I had a friend build this for me roughly 4yrs ago. I mainly use this computer for downloading/storing music and movies (itunes, ect..) and play the occasional game or watch a movie. I'm just looking for a little more speed and HDD space out of this unit. 

I'm thinking of getting:
-500GB HDD
-A Corsair 750w PSU just because its on sale right now, to be honest, and that will allow me room to grow later if I want
-replacing the 256MB RAM with another 1GB for a total of 2GB

Should I replace the motherboard and processor while I'm at it? any other advice/recommendations?


----------



## 1 g0t 0wn3d (Jan 31, 2007)

I would say its time for an upgrade,, if it is in your budget

what is your budget?


----------



## supernewb (Apr 3, 2008)

I don't really have a budget in mind. If I could keep it under $500 including the cost of the HDD(not sure yet) and the PSU($100) I would do it. If It would go over that I would be less likely to consider it, but it wouldn't be completely out of the picture... it really depends on what i would get for my money, I guess.


----------



## 1 g0t 0wn3d (Jan 31, 2007)

the best value to price ration for a build is around 900$ but anything over $600 would easily destroy your current computers proformance


----------



## supernewb (Apr 3, 2008)

I'm all about looking around to see what I like. I just don't really know how to match things up. So I don't know where to start.
<---noob:grin:


----------



## 1 g0t 0wn3d (Jan 31, 2007)

oh i see well would you like to answer some questions so we can get started?
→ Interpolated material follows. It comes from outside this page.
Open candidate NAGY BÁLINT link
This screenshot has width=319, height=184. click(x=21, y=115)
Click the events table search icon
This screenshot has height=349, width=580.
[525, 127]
Budget: How much money are you willing to spend on the new build?


Brands: Are there any brands of components you want or don't want?


Multitasking: Will you be multitasking with this computer and if so, how much?


Gaming: Will you be gaming and if so, how much and how new are the games?


Calculations: Will you be doing any intense calculations or media encoding?


Overclocking: Do you plan on overclocking and if so, how much?


Storage: How much storage will you need and what will you be storing?


Legacy Support: Will you need support for older hardware like parallel, serial, or PS/2 devices?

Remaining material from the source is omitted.